Parenting and Perception: Challenging the Norms

Dear Readers,

Today, I want to share a profound conversation I had with my daughter. She brought up a powerful point about how society often views parenting—and the double standards that come with it.

She asked why single fathers are frequently praised simply for showing up, while single mothers—who carry the weight of parenting day in and day out—are seen as just fulfilling their “duty.” Why is a father celebrated for doing what he’s supposed to do, while a mother rarely receives the same recognition?

This isn’t to take anything away from fathers. In fact, I’m one of those people who often celebrate dads for staying. In my culture, single moms dominate and absent fathers are unfortunately the norm. So, when I see a dad stepping up and being present, it’s something I appreciate deeply. Still, it’s worth asking why the bar is set differently for mothers and fathers in parenting.

My daughter also pointed out how some fathers are seen as “babysitting” their own children, as if they’re doing the mother a favor, instead of sharing equal responsibility. Parenting is not about giving “mom a break.” It’s about showing up as an equal partner.

And what about fathers who come back into their children’s lives after years of absence?

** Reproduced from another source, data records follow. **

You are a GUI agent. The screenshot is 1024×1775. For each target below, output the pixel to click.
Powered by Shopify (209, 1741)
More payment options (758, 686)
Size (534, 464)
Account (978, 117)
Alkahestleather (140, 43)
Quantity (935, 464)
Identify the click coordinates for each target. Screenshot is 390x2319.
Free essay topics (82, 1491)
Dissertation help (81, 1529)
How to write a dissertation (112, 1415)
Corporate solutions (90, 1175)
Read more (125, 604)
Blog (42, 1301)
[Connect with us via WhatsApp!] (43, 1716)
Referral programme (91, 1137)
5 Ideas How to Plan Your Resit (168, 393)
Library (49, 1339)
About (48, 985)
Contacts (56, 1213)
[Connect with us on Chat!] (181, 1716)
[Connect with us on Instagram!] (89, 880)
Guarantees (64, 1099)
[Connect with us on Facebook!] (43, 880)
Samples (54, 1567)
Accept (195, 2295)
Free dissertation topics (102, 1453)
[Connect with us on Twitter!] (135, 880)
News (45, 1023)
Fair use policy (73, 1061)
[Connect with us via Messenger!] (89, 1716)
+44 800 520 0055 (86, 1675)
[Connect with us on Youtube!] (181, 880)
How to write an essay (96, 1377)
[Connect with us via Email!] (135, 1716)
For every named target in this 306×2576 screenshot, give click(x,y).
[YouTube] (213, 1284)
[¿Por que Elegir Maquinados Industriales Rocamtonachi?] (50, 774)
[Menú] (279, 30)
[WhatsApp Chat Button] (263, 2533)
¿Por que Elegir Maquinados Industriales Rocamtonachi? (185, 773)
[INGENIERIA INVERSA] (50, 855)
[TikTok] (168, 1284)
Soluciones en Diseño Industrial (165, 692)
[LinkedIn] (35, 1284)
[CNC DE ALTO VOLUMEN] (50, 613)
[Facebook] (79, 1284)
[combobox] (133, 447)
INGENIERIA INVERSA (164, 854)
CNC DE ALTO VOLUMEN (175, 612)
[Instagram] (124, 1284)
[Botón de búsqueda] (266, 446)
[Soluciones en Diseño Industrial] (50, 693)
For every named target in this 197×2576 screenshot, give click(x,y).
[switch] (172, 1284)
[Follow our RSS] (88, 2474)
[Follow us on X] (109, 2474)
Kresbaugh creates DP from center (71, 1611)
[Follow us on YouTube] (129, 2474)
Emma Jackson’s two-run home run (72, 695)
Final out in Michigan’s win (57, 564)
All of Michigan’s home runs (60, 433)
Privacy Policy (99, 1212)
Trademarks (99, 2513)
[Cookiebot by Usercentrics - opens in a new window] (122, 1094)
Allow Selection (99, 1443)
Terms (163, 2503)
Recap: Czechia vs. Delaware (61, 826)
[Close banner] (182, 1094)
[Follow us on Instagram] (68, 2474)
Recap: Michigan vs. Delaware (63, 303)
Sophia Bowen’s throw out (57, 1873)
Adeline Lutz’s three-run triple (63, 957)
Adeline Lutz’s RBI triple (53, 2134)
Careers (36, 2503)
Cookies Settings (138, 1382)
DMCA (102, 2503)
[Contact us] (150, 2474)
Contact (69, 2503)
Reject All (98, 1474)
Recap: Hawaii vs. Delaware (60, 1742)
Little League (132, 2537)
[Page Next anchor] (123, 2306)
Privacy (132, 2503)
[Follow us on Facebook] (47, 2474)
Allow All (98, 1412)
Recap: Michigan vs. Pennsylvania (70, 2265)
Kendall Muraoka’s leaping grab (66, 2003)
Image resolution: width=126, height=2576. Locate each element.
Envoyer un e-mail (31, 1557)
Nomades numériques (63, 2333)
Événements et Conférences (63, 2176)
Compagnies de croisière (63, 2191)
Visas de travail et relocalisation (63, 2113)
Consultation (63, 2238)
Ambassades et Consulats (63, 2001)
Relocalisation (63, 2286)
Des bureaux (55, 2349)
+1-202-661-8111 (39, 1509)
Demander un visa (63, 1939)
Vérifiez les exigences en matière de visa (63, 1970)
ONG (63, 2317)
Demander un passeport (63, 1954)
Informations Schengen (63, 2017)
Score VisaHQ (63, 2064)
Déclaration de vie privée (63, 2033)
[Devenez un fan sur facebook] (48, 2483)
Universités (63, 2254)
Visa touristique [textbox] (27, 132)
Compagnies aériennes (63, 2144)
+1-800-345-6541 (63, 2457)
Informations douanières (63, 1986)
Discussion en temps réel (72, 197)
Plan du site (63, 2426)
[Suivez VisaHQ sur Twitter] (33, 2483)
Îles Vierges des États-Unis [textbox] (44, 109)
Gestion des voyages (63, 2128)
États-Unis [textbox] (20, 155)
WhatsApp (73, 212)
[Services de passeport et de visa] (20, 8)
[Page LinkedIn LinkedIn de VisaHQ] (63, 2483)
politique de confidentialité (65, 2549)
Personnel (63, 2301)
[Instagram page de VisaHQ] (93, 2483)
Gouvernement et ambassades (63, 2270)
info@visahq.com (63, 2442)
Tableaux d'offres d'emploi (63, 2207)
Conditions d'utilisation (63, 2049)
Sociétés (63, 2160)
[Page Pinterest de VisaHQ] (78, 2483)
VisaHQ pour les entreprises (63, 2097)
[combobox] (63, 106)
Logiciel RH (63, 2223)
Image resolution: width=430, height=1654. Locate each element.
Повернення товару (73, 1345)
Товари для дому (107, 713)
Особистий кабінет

Society often expects the child—especially teenagers—to immediately welcome them. But if the child struggles with this or acts out, they’re labeled rebellious or disrespectful. Is it truly disrespect, or is it unprocessed hurt from years of abandonment? It’s worth reflecting on where the responsibility lies in those situations.

These conversations remind me of how deeply ingrained societal expectations are and how they impact families. It’s not about diminishing fathers; it’s about creating balance. Mothers deserve acknowledgment for their sacrifices, love, and relentless effort. And fathers, too, deserve recognition—not for stepping in occasionally, but for embracing the role fully and consistently.

To all the mothers carrying the load, I see you. To the fathers showing up and being present in their children’s lives, I see you too. Let’s continue to challenge these norms and work toward a parenting culture rooted in mutual respect, shared responsibility, and love.